* [Activity]: Take the data below and copy exactly the lines starting at the one with "Screen dimensions: 933x398" and finishing at the one with "Task: Open the Graph", both included.

BEGIN

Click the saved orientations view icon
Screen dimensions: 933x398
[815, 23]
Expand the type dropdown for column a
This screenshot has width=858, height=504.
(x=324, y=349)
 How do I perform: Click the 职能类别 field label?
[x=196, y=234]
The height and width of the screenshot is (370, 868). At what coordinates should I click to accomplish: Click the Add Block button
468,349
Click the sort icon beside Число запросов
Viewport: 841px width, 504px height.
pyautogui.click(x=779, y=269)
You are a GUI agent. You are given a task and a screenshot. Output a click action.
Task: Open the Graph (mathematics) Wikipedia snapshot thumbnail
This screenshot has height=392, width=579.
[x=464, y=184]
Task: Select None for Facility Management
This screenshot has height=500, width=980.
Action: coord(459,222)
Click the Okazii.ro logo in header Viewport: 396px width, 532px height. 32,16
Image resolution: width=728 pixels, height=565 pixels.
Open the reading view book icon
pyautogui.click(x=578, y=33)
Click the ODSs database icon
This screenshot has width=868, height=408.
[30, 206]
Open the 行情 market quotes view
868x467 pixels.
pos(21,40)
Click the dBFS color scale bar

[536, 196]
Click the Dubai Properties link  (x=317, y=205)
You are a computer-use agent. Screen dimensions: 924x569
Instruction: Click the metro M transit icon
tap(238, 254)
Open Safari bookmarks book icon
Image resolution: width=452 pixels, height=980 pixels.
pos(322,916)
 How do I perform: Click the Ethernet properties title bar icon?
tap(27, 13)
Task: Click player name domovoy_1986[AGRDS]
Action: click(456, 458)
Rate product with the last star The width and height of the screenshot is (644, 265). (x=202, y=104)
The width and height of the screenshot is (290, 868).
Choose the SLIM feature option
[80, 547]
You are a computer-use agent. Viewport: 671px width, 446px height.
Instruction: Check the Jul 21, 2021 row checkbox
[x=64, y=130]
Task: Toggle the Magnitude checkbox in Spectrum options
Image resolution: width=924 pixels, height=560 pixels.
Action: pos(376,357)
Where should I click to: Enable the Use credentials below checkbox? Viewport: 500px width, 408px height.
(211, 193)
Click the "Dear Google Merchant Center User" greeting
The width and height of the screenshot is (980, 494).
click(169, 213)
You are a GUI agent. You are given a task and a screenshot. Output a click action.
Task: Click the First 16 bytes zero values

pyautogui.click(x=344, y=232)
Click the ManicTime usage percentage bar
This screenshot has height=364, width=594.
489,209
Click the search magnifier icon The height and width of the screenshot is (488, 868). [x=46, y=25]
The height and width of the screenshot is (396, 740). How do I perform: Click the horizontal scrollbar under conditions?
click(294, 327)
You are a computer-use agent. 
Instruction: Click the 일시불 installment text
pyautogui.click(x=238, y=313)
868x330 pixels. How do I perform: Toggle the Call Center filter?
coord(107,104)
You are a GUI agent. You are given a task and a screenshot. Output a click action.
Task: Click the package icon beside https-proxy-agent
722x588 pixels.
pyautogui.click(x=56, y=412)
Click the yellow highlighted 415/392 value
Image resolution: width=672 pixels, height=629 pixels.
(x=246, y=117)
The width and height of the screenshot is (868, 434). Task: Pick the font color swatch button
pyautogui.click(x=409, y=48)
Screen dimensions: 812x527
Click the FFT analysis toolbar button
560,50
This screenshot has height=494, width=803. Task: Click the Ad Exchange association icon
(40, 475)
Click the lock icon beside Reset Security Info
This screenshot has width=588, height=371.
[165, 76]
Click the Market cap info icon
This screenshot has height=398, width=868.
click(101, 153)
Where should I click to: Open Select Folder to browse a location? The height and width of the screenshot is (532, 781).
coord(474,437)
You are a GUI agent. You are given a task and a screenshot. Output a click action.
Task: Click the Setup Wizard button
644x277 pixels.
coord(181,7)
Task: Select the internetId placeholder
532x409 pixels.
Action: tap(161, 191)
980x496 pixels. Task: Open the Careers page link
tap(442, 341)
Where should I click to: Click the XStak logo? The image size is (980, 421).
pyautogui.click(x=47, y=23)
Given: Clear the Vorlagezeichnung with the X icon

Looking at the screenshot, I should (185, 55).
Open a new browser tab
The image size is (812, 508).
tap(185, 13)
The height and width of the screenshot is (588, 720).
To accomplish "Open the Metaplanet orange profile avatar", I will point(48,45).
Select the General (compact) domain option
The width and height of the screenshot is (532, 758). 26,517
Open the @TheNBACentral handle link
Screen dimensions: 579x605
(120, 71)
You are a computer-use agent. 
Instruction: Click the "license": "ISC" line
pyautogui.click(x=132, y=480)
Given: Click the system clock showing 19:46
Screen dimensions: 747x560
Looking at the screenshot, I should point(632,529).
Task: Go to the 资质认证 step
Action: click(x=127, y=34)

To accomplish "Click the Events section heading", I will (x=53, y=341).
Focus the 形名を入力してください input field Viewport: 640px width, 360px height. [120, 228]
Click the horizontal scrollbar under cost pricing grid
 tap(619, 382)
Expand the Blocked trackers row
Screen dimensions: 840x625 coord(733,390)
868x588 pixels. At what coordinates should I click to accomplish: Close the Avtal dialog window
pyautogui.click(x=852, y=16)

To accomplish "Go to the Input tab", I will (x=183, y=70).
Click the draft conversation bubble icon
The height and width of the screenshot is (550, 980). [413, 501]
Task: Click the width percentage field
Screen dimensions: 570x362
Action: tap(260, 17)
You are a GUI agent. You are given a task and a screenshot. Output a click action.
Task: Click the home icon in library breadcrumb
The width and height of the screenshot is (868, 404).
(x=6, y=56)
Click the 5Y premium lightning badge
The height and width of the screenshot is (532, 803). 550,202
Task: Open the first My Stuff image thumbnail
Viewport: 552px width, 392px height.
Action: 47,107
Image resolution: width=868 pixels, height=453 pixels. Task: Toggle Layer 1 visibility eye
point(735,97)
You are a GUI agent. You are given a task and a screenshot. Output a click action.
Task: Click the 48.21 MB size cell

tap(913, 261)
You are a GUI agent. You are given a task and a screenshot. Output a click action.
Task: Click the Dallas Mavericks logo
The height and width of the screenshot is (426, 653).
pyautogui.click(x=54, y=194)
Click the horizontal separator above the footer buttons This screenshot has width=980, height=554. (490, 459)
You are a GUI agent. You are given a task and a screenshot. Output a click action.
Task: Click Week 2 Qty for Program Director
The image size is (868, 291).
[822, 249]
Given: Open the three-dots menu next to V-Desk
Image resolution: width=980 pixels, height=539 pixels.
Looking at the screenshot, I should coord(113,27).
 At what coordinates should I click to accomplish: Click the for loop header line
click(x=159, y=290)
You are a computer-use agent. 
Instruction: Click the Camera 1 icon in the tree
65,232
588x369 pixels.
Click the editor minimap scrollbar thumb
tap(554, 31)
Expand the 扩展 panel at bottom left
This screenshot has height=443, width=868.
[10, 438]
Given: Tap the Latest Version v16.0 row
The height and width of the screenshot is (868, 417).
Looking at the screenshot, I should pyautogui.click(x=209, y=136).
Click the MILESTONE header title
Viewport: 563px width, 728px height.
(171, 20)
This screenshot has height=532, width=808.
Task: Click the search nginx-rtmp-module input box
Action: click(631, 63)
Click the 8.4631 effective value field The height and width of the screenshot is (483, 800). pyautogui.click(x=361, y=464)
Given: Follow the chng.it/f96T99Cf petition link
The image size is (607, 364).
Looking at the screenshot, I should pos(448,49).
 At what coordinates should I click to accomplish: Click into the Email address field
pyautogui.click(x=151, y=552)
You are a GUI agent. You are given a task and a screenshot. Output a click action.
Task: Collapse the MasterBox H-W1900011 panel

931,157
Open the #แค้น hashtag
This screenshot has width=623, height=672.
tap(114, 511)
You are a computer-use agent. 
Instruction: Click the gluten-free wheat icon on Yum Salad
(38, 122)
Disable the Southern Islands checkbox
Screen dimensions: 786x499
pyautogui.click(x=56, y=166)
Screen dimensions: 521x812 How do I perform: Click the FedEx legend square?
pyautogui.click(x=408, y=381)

END

* [Reply]:
Screen dimensions: 933x398
[815, 23]
Expand the type dropdown for column a
This screenshot has width=858, height=504.
(x=324, y=349)
 How do I perform: Click the 职能类别 field label?
[x=196, y=234]
The height and width of the screenshot is (370, 868). At what coordinates should I click to accomplish: Click the Add Block button
468,349
Click the sort icon beside Число запросов
Viewport: 841px width, 504px height.
pyautogui.click(x=779, y=269)
You are a GUI agent. You are given a task and a screenshot. Output a click action.
Task: Open the Graph (mathematics) Wikipedia snapshot thumbnail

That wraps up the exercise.